The annual Imperva Incapsula Bot Traffic Report, now in its fifth year, is an ongoing statistical study of the bot traffic landscape. For our latest report we examined 16.7+ billion visits to 100,000 randomly-selected domains on the Incapsula network to tackle the following questions:
- How much website traffic is generated by bots?
- How are bad bots used in cyberattacks?
- What drives good bot visits to various websites and services?
- Which are the most active bad and good bots?
The answers to these questions are found in the infographic below. In the accompanying commentary we take a closer look at some of the macro trends, as reflected in the activity of the most active bot archetypes.
Most Website Visitors are Bots
In 2015 we documented a downward shift in bot activity on our network, resulting in a drop below the 50 percent line for the first time in years. In 2016 we witnessed a correction of that trend, with bot traffic scaling back to 51.8 percent—only slightly higher than what it was in 2012.
As evidenced by the graph above, this change is attributed to an increase in good bot activity. In 2016 we tracked 504 unique good bots—278 of which were active enough to generate at least 1,000 daily visits to our network. Of these, 57.2 percent displayed an increase in activity, while only 29.4 percent saw their activity decrease year-over-year.
This would have resulted in a bigger uptick, but for the fact that most (66.7 percent) of the changes were in the -0.01 percent to 0.01 percent range. The latter showcases the predictability of bot traffic, especially given the different nature of the compared samples.
This was also consistently echoed by the bad bot numbers, their activity continuing to fluctuate around the 30 percent mark—just as they have for the past five years.

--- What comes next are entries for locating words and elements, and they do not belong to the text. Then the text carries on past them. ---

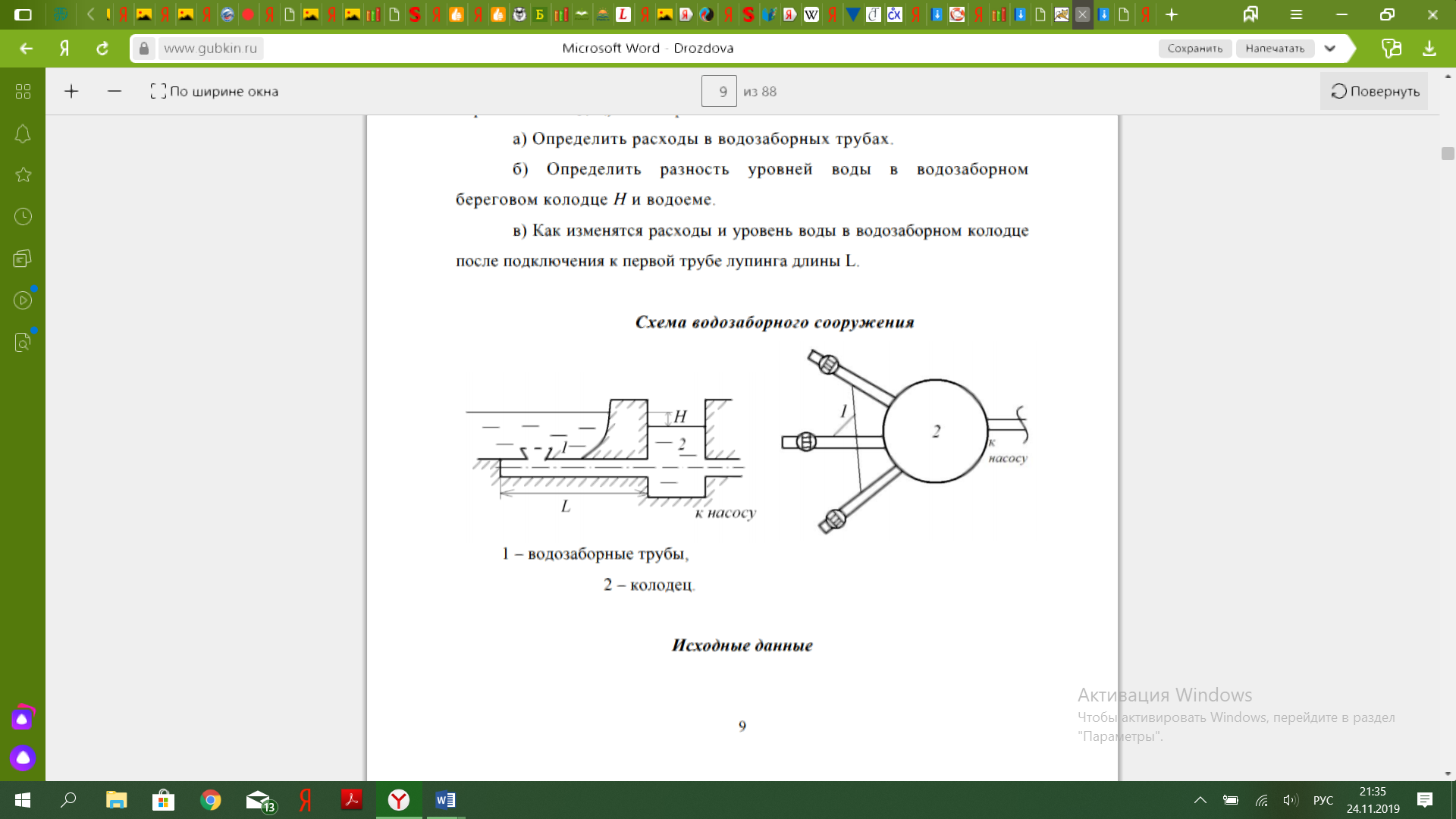Image resolution: width=1456 pixels, height=819 pixels.
Task: Click the back arrow in address bar
Action: [x=27, y=49]
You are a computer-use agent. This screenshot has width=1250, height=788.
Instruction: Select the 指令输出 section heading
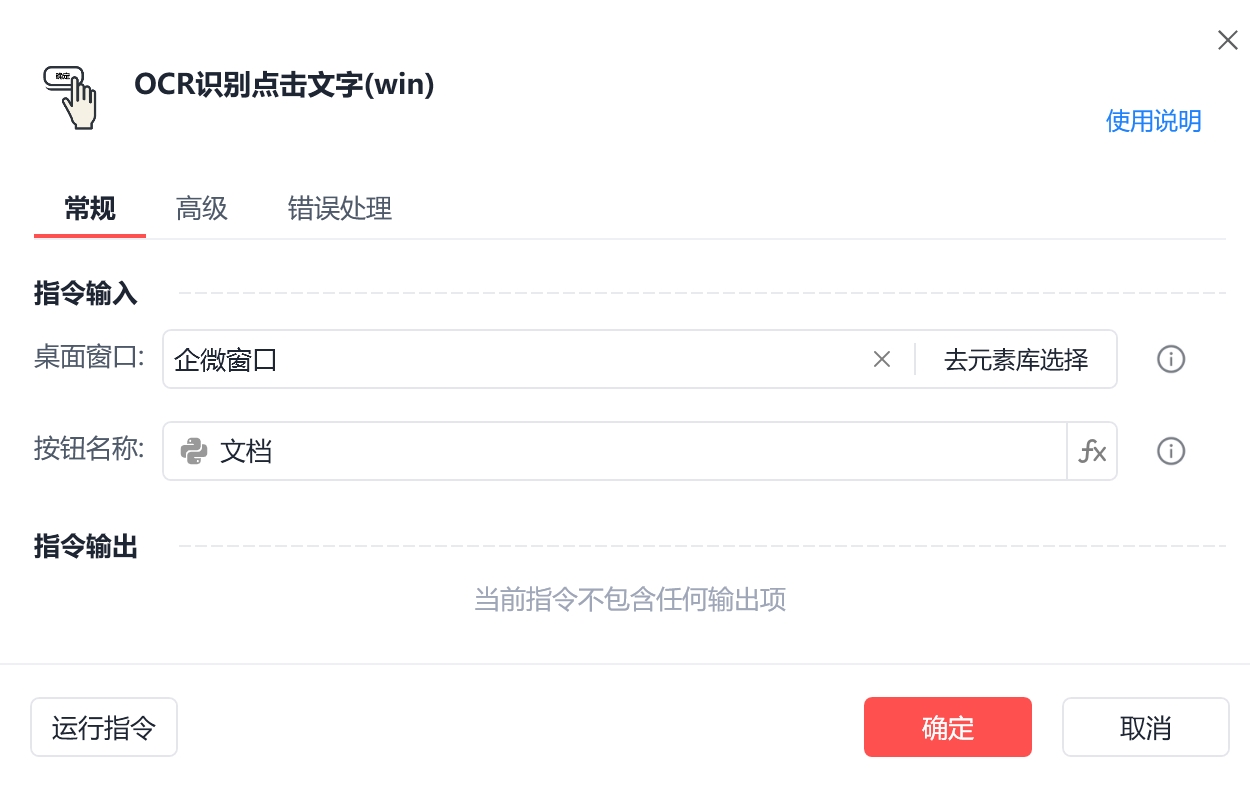pos(86,547)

Here it should be noted that the relative amount of bad bot visits (and bot visits in general) is higher to less trafficked websites. For instance, on the least trafficked domains—those frequented by ten human visitors a day or less—bad bots accounted for 47.7 percent of visits while total bot traffic amounted to 93.3 percent.
These disproportionately high numbers are the result of the indiscriminate activity by good and bad bots described in our previous reports, which will be further addressed in the final section of this post. Simply put, good bots will crawl your website and bad bots will try to hack it regardless of how popular it is with the human folk. They will even keep visiting a domain in absence of all human traffic.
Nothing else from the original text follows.